* [Exercise aim] Repeat the entries exactly as they stand.

* [Provided information]
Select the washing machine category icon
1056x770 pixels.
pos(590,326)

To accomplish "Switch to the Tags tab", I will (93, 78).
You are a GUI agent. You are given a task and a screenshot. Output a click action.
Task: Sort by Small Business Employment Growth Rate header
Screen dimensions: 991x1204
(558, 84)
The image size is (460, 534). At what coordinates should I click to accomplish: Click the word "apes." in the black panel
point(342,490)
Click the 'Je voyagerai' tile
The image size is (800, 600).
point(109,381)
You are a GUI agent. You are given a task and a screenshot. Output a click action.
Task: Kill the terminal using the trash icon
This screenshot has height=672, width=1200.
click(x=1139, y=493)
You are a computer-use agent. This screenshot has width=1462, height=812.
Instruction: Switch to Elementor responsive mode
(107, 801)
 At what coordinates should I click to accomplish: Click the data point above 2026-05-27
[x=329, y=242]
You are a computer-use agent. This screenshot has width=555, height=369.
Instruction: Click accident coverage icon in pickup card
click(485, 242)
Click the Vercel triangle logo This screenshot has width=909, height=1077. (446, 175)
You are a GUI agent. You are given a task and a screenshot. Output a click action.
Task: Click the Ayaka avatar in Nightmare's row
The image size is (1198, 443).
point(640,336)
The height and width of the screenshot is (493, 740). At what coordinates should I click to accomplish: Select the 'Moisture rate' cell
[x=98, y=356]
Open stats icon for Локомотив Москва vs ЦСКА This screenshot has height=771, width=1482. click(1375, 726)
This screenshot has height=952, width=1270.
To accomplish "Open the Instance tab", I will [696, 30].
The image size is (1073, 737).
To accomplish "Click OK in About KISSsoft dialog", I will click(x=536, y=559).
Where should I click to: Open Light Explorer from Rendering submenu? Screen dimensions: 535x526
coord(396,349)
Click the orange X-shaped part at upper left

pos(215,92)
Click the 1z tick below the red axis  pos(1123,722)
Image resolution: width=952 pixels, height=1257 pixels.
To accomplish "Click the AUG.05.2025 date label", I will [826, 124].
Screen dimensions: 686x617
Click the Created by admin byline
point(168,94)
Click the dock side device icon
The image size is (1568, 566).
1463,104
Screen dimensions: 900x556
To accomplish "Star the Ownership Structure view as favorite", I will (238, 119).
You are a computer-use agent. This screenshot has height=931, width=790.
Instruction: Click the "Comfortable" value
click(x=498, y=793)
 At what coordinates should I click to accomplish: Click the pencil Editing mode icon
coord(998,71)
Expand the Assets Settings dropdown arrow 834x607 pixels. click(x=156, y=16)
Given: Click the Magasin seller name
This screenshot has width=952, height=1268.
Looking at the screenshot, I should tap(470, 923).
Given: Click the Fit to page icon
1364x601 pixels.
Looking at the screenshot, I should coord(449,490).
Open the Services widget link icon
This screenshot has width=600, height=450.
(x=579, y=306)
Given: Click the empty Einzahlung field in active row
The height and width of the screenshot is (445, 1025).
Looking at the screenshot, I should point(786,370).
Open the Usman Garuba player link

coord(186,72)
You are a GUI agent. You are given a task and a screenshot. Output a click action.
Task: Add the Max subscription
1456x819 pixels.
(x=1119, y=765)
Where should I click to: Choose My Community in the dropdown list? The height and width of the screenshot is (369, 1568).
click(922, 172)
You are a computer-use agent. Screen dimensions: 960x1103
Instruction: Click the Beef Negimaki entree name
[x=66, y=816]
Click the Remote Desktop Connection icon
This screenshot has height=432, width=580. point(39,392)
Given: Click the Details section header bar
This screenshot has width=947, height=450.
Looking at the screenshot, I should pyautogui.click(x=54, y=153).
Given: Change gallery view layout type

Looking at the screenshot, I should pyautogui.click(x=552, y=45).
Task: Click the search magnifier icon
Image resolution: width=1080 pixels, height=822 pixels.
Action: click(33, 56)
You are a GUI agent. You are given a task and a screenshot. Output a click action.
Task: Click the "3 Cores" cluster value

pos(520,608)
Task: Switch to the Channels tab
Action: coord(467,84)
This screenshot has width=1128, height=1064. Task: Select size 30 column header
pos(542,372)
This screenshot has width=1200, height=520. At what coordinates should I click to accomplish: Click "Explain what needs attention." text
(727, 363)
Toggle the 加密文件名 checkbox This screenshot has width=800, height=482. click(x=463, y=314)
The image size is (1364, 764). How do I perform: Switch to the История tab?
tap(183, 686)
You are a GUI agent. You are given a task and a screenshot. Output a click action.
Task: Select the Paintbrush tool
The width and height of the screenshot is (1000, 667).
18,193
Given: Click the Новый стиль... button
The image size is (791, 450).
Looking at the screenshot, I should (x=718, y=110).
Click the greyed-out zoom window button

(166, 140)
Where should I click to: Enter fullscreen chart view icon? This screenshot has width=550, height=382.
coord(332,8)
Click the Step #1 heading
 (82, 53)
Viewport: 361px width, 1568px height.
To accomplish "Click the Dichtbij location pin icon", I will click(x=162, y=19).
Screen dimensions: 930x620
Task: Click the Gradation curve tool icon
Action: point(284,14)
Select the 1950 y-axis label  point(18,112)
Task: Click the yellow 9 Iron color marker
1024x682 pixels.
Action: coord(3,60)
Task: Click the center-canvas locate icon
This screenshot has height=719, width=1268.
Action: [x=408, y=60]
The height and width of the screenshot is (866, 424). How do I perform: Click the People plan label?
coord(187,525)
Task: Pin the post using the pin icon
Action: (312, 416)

* [Finished task]
Select the washing machine category icon
1056x770 pixels.
pos(590,326)

To accomplish "Switch to the Tags tab", I will (93, 78).
You are a GUI agent. You are given a task and a screenshot. Output a click action.
Task: Sort by Small Business Employment Growth Rate header
Screen dimensions: 991x1204
(558, 84)
The image size is (460, 534). At what coordinates should I click to accomplish: Click the word "apes." in the black panel
point(342,490)
Click the 'Je voyagerai' tile
The image size is (800, 600).
point(109,381)
You are a GUI agent. You are given a task and a screenshot. Output a click action.
Task: Kill the terminal using the trash icon
This screenshot has height=672, width=1200.
click(x=1139, y=493)
You are a computer-use agent. This screenshot has width=1462, height=812.
Instruction: Switch to Elementor responsive mode
(107, 801)
 At what coordinates should I click to accomplish: Click the data point above 2026-05-27
[x=329, y=242]
You are a computer-use agent. This screenshot has width=555, height=369.
Instruction: Click accident coverage icon in pickup card
click(485, 242)
Click the Vercel triangle logo This screenshot has width=909, height=1077. (446, 175)
You are a GUI agent. You are given a task and a screenshot. Output a click action.
Task: Click the Ayaka avatar in Nightmare's row
The image size is (1198, 443).
point(640,336)
The height and width of the screenshot is (493, 740). At what coordinates should I click to accomplish: Select the 'Moisture rate' cell
[x=98, y=356]
Open stats icon for Локомотив Москва vs ЦСКА This screenshot has height=771, width=1482. click(1375, 726)
This screenshot has height=952, width=1270.
To accomplish "Open the Instance tab", I will [696, 30].
The image size is (1073, 737).
To accomplish "Click OK in About KISSsoft dialog", I will click(x=536, y=559).
Where should I click to: Open Light Explorer from Rendering submenu? Screen dimensions: 535x526
coord(396,349)
Click the orange X-shaped part at upper left

pos(215,92)
Click the 1z tick below the red axis  pos(1123,722)
Image resolution: width=952 pixels, height=1257 pixels.
To accomplish "Click the AUG.05.2025 date label", I will [826, 124].
Screen dimensions: 686x617
Click the Created by admin byline
point(168,94)
Click the dock side device icon
The image size is (1568, 566).
1463,104
Screen dimensions: 900x556
To accomplish "Star the Ownership Structure view as favorite", I will (238, 119).
You are a computer-use agent. This screenshot has height=931, width=790.
Instruction: Click the "Comfortable" value
click(x=498, y=793)
 At what coordinates should I click to accomplish: Click the pencil Editing mode icon
coord(998,71)
Expand the Assets Settings dropdown arrow 834x607 pixels. click(x=156, y=16)
Given: Click the Magasin seller name
This screenshot has width=952, height=1268.
Looking at the screenshot, I should tap(470, 923).
Given: Click the Fit to page icon
1364x601 pixels.
Looking at the screenshot, I should coord(449,490).
Open the Services widget link icon
This screenshot has width=600, height=450.
(x=579, y=306)
Given: Click the empty Einzahlung field in active row
The height and width of the screenshot is (445, 1025).
Looking at the screenshot, I should point(786,370).
Open the Usman Garuba player link

coord(186,72)
You are a GUI agent. You are given a task and a screenshot. Output a click action.
Task: Add the Max subscription
1456x819 pixels.
(x=1119, y=765)
Where should I click to: Choose My Community in the dropdown list? The height and width of the screenshot is (369, 1568).
click(922, 172)
You are a computer-use agent. Screen dimensions: 960x1103
Instruction: Click the Beef Negimaki entree name
[x=66, y=816]
Click the Remote Desktop Connection icon
This screenshot has height=432, width=580. point(39,392)
Given: Click the Details section header bar
This screenshot has width=947, height=450.
Looking at the screenshot, I should pyautogui.click(x=54, y=153).
Given: Change gallery view layout type

Looking at the screenshot, I should pyautogui.click(x=552, y=45).
Task: Click the search magnifier icon
Image resolution: width=1080 pixels, height=822 pixels.
Action: click(33, 56)
You are a GUI agent. You are given a task and a screenshot. Output a click action.
Task: Click the "3 Cores" cluster value

pos(520,608)
Task: Switch to the Channels tab
Action: coord(467,84)
This screenshot has width=1128, height=1064. Task: Select size 30 column header
pos(542,372)
This screenshot has width=1200, height=520. At what coordinates should I click to accomplish: Click "Explain what needs attention." text
(727, 363)
Toggle the 加密文件名 checkbox This screenshot has width=800, height=482. click(x=463, y=314)
The image size is (1364, 764). How do I perform: Switch to the История tab?
tap(183, 686)
You are a GUI agent. You are given a task and a screenshot. Output a click action.
Task: Select the Paintbrush tool
The width and height of the screenshot is (1000, 667).
18,193
Given: Click the Новый стиль... button
The image size is (791, 450).
Looking at the screenshot, I should (x=718, y=110).
Click the greyed-out zoom window button

(166, 140)
Where should I click to: Enter fullscreen chart view icon? This screenshot has width=550, height=382.
coord(332,8)
Click the Step #1 heading
 (82, 53)
Viewport: 361px width, 1568px height.
To accomplish "Click the Dichtbij location pin icon", I will click(x=162, y=19).
Screen dimensions: 930x620
Task: Click the Gradation curve tool icon
Action: point(284,14)
Select the 1950 y-axis label  point(18,112)
Task: Click the yellow 9 Iron color marker
1024x682 pixels.
Action: coord(3,60)
Task: Click the center-canvas locate icon
This screenshot has height=719, width=1268.
Action: [x=408, y=60]
The height and width of the screenshot is (866, 424). How do I perform: Click the People plan label?
coord(187,525)
Task: Pin the post using the pin icon
Action: (312, 416)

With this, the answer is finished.